2020 Fiscal Year Annual Research Report
血中リポ多糖(LPS)管理の非アルコール性脂肪性肝疾患への有用性の検討
Project/Area Number |
19K11686
|
Research Institution | Asahikawa Medical College |
Principal Investigator |
玉木 陽穂 旭川医科大学, 大学病院, 助教 (60455714)
|
Co-Investigator(Kenkyū-buntansha) |
太田 嗣人 旭川医科大学, 医学部, 教授 (60397213) [Withdrawn]
|
Project Period (FY) |
2019-04-01 – 2021-03-31
|
Keywords | リポ多糖 / 非アルコール性脂肪性肝疾患 |
Outline of Annual Research Achievements |
健常者とNAFLD患者の血中LPS濃度の差異があるか、NAFLD患者において血中LPS濃度がNAFLDの重症度と相関するか評価することを目的とした症例対照研究を行った。2019年12月9日までに健常者31名及びNAFLD患者31名を登録し、血中リポ多糖(LPS)濃度を測定し比較検討した。また、ROC曲線を作成しカットオフ値を検討した。
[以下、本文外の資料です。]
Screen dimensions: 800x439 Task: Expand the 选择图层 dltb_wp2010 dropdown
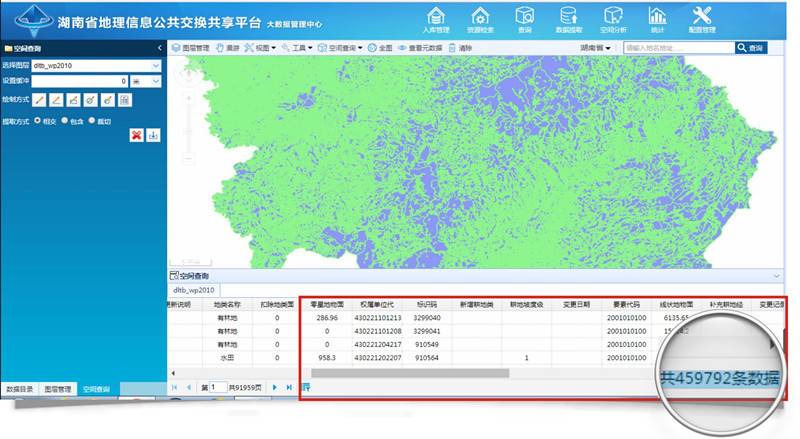coord(155,66)
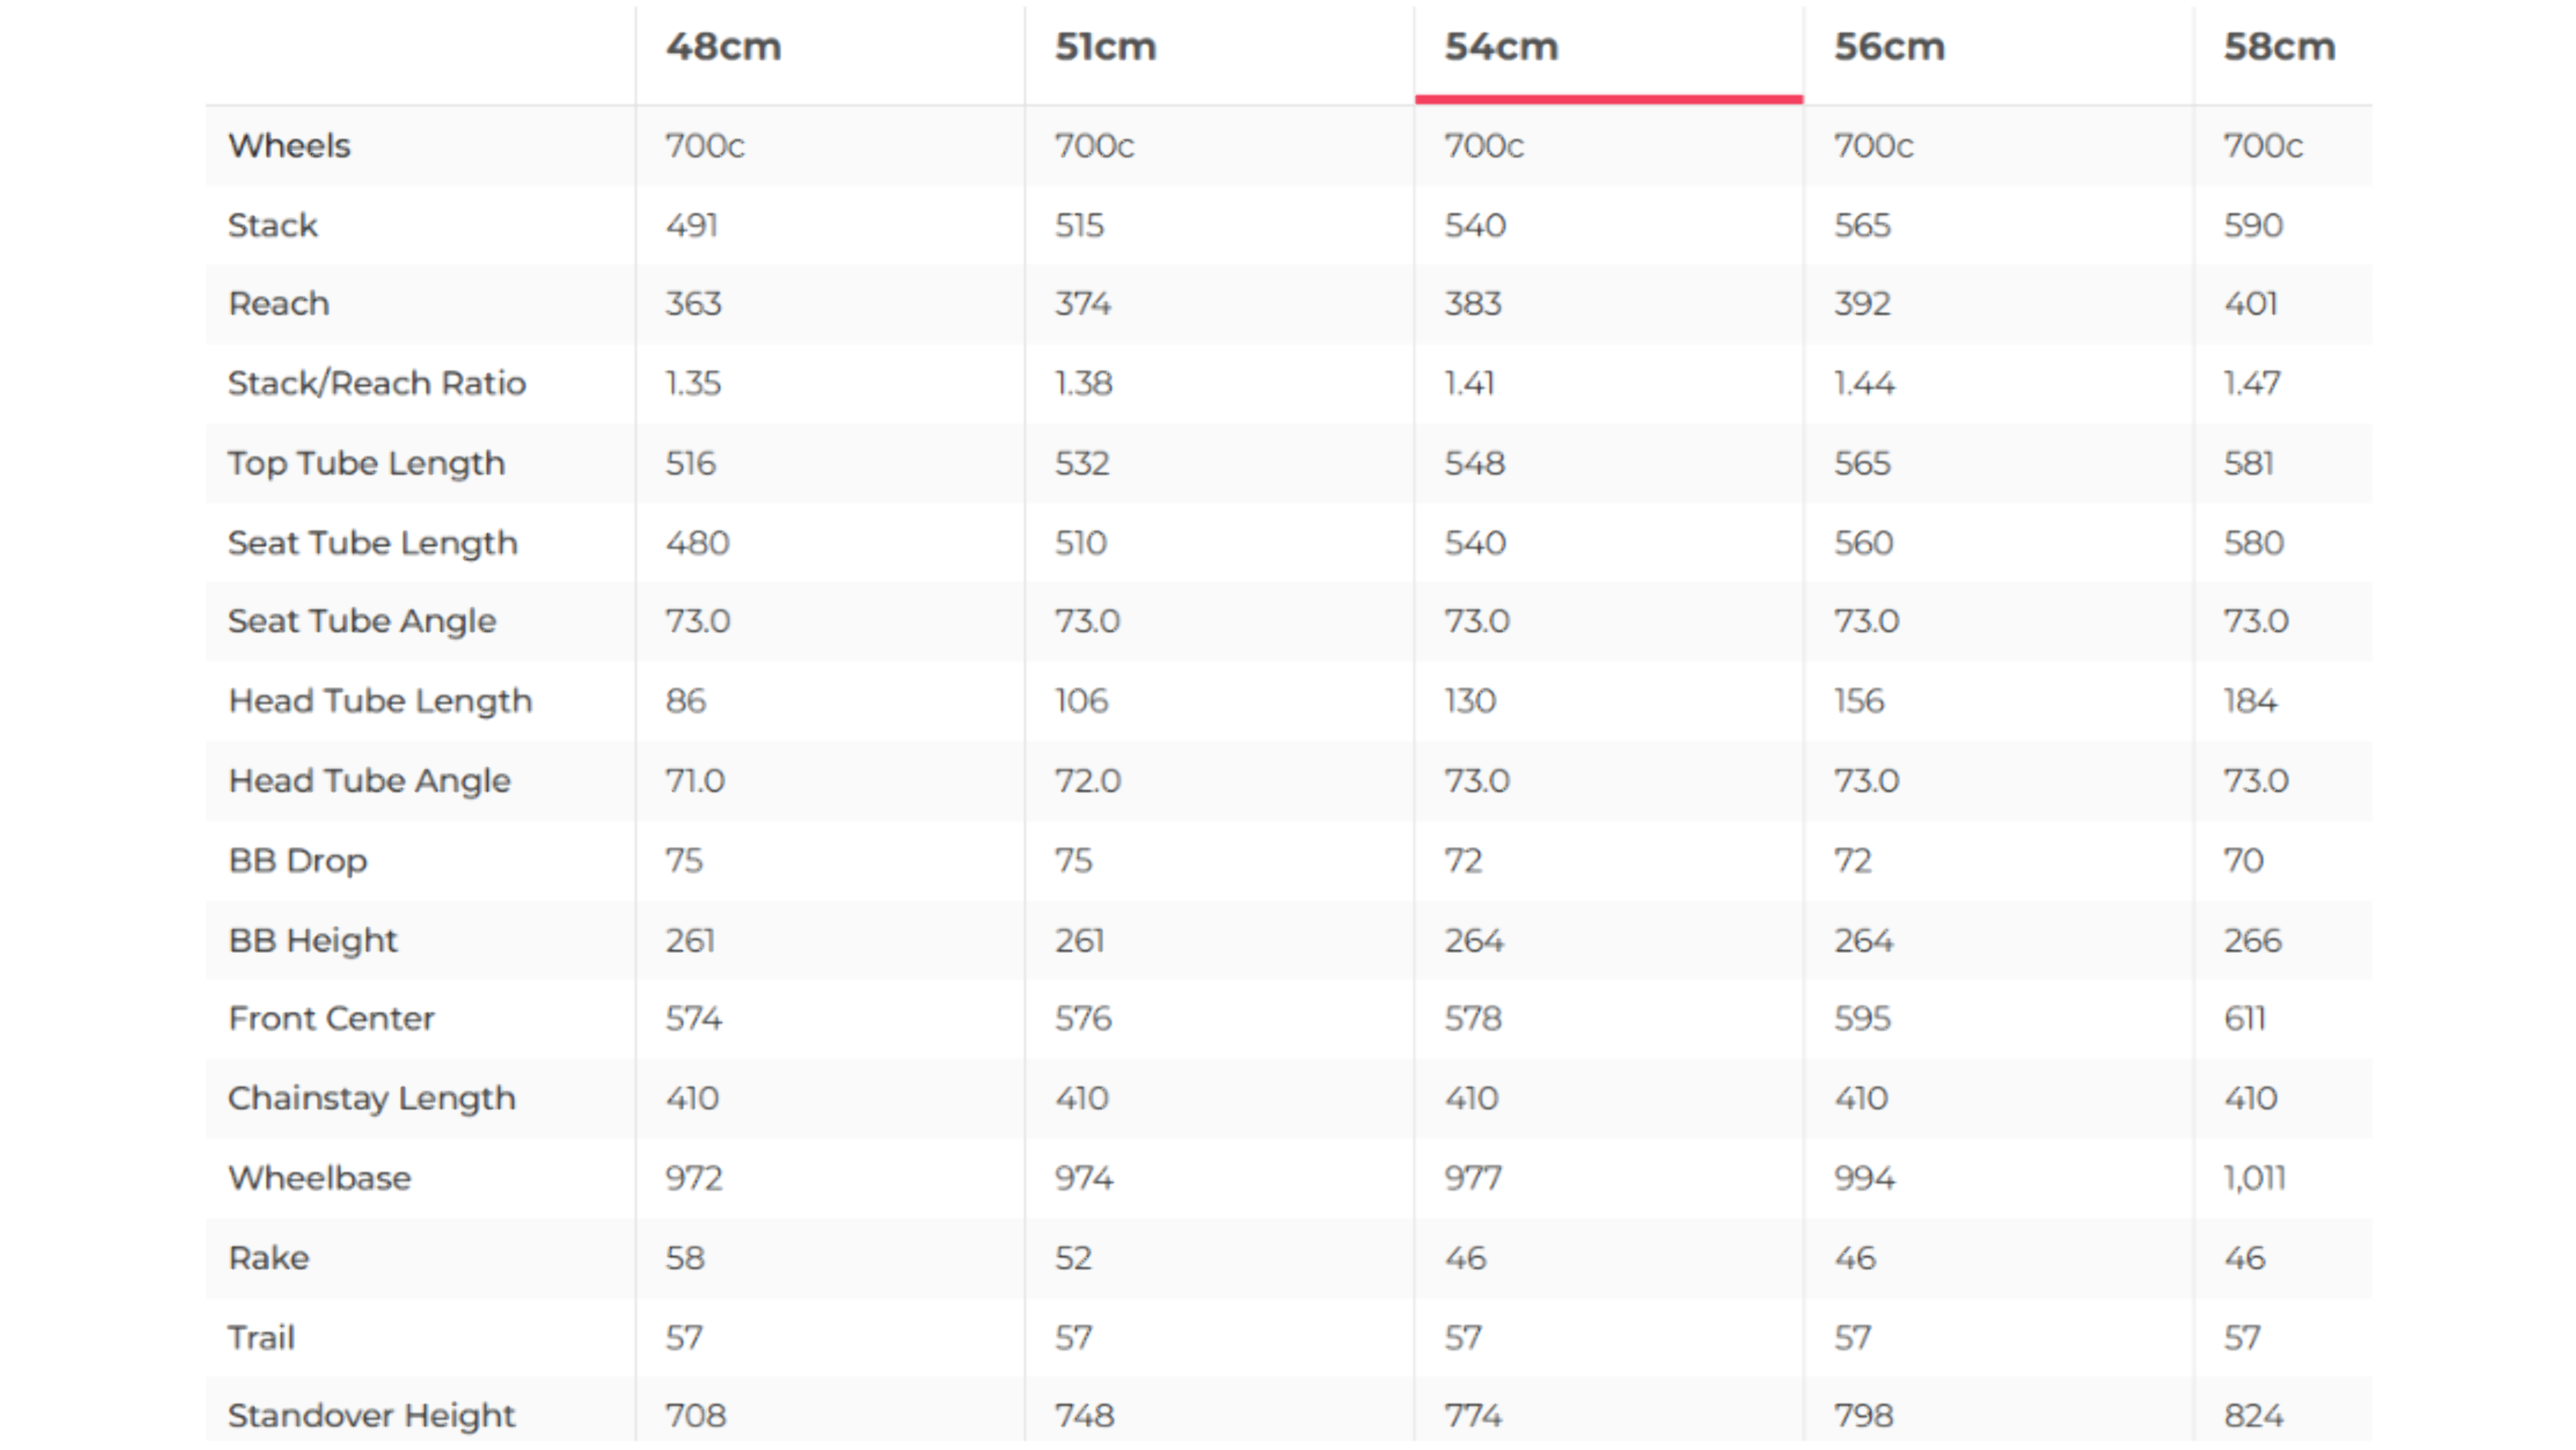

NAFLD患者では採血と同日にMRエラストグラフィーによる肝硬度、MRI-PDFFによる肝脂肪量の測定を行いLPS濃度との相関を検討した。肝硬度、肝脂肪量を元に肝線維化のステージをF0、F1-2、F3-4、肝脂肪化のグレードをG1、G2、G3に分類し健常者を含めて重症度別のLPS濃度について多重比較検討を行った。NAFLD患者の血漿LPS濃度は健常者と比較し有意に高値であり、ROC曲線による解析の結果、血漿LPS濃度はNAFLDの診断においてAUC=0.87と有用と考えられた。NAFLD患者において肝硬度と、肝脂肪量はLPSと相関しなかった。F0、F1-2では健常者と比較し有意に血漿中LPS濃度が上昇していた。G1、G3では健常者と比較し有意に血漿中LPS濃度が上昇していた。NAFLD患者では健常者と比較して血漿中LPS濃度が上昇しており、肝硬度と肝脂肪量と相関しないものの、線維化や脂肪化が軽度でも上昇していることから早期の症例の拾い上げに有用である可能性があると考えられた。LPS低下を指標として非アルコール性脂肪性肝疾患に対する有用性を検証するための臨床試験の前に、LPS測定が保存検体で可能か予備試験を行ったところ、保存検体においてLPS濃度の低下が認められたため保存検体では不適切であると考えられ、臨床試験においては採血当日にLPS測定を行う必要があることが明らかとなった。